What is the significance of the Bhumisparsha Mudra?
The ascetic Gautama (A Prince of one of the Kingdoms in India and before he became enlightened and known as Buddha Sakyamuni) who, after renouncing his princely life, realised that meditative dhyana was the right path to awakening. He discovered “the Middle Way”—a path of moderation away from the extremes of self-indulgence and self-mortification. After his break with asceticism, He sat down to meditate with the determination not to get up until full awakening had been reached.
Thus, he sat for seven days under the bodhi tree as he continued to meditate and contemplated the various aspects of the Dharma such as Dependent Origination, the Five Spiritual Faculties and Suffering.
Some legendary biographies depict an attempt by Mara, the Lord of the desire realm, to prevent the Gautama’s nirvana. He did so by sending his daughters to seduce Gautama, by asserting his superiority and by assaulting him with armies of monsters. However Gautama was unfazed and called on the earth as witness to his victory over the seductive forces of illusion, by touching the ground. This gave the Bhumisparsha mudra its significance right till today.

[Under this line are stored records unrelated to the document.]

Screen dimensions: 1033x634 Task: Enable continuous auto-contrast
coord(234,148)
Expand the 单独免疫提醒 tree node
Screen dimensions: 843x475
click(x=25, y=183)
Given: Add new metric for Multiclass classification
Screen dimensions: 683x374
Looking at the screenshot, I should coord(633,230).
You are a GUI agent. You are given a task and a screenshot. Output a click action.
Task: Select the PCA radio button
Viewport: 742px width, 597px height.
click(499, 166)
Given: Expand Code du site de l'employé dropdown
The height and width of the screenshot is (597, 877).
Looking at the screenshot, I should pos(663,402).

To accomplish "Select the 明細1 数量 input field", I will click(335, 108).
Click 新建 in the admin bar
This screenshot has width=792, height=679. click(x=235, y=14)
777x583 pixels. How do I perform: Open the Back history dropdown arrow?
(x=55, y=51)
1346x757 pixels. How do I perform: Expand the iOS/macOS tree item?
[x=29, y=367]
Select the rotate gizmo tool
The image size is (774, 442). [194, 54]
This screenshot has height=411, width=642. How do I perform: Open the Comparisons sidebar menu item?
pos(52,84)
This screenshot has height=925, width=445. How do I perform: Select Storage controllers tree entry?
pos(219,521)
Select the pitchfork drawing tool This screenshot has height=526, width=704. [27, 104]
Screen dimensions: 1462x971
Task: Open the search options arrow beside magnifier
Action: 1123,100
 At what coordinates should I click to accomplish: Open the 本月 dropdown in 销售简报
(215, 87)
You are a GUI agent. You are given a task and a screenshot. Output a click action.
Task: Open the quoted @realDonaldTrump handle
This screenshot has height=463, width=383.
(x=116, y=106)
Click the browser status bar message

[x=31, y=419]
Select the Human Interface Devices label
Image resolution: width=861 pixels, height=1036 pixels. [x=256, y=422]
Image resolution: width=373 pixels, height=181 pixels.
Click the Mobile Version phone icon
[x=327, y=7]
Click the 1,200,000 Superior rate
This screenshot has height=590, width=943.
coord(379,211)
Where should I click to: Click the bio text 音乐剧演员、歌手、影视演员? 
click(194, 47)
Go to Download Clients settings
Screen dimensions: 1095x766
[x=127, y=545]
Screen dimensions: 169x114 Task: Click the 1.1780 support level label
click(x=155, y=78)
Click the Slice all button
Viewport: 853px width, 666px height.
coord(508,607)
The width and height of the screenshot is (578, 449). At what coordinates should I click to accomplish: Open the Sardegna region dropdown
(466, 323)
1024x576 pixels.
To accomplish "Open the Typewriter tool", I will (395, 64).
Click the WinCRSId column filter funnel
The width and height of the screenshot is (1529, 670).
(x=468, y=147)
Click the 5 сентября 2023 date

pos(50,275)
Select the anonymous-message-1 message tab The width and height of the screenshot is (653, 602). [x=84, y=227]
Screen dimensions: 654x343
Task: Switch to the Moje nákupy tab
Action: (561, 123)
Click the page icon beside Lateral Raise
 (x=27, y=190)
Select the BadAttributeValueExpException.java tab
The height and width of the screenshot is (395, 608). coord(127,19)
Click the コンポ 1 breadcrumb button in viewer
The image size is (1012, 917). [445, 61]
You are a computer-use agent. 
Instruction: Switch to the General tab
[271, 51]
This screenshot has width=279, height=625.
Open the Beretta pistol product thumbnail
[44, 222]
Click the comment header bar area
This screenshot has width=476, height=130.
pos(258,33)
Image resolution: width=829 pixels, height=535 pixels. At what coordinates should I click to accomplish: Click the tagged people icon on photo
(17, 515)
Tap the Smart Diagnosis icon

Gautama thus became known as the Buddha or “Awakened One”. The title indicates that unlike most people who are “asleep”, a Buddha is understood as having “woken up” to the true nature of reality and sees the world ‘as it is’. A Buddha has achieved liberation, also called Nirvana, which is seen as the extinguishing of the “fires” of desire, hatred, and ignorance, that keep the cycle of suffering and rebirth going.